Tahap berikutnya, berlatih metode seduhan. Pada tahap ini, paling banyak di digemari dunia adalah seduhan kopi V60. Full over atau seduhan ala Jepang. V60 itu seni kopi yang cukup rigid. Dari membedakan biji kopi, suhu, dari cara menuang atau puring, halus atau kasar gilingan, rasio perbandingan air dengan bubuknya.
Full Sesi ini dijadwalkan selama lima hari berturut-turut. Hasilnya ketiga peserta mampu membedakan rasa arabica dari berbagai daerah. Gayo Aceh, Kerinci, Jawa Barat, Bali, sampai ke Manggarai. Sementara 8 wilayah di Indonesia.
Tidak sampai di situ. Hasil dari seduhan V60 mereka, selanjutnya diuji oleh para barista di Jogja. Egalita Kopi mengundang para barista Jogja, datang dan mencicipi seduhan para peserta. Ketika para barista menyatakan baik, maka peserta dinyatakan lulus. Kemudian, kelas barista akan beranjak mempelajari ekspreso. Materi ini juga dipelajari dalam lima hari.

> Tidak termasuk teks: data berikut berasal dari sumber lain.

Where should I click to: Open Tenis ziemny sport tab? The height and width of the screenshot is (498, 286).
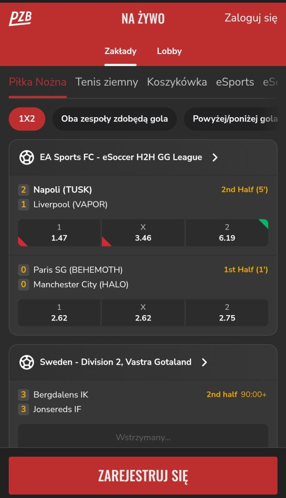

Mulai dari americhano, capuchino, latte, mocachino, dan lain-lain. Setelah yakin mereka bisa, barulah ke yang lain. vietnam drink, moctail, seduhan kopi tubruk, dan lain sebagainya. Teori disampaikan oleh instruktur utama bernama Yopi dan Vregas. Waktunya pagi hingga siang untuk mengajarkan teori dan praktik. Berikutnya peserta akan mendalaminya dalam 3-4 hari, bersama Irwan. Untuk mengulang-ulang teori, sampai pada titik kesalahan yang bisa ditolerir.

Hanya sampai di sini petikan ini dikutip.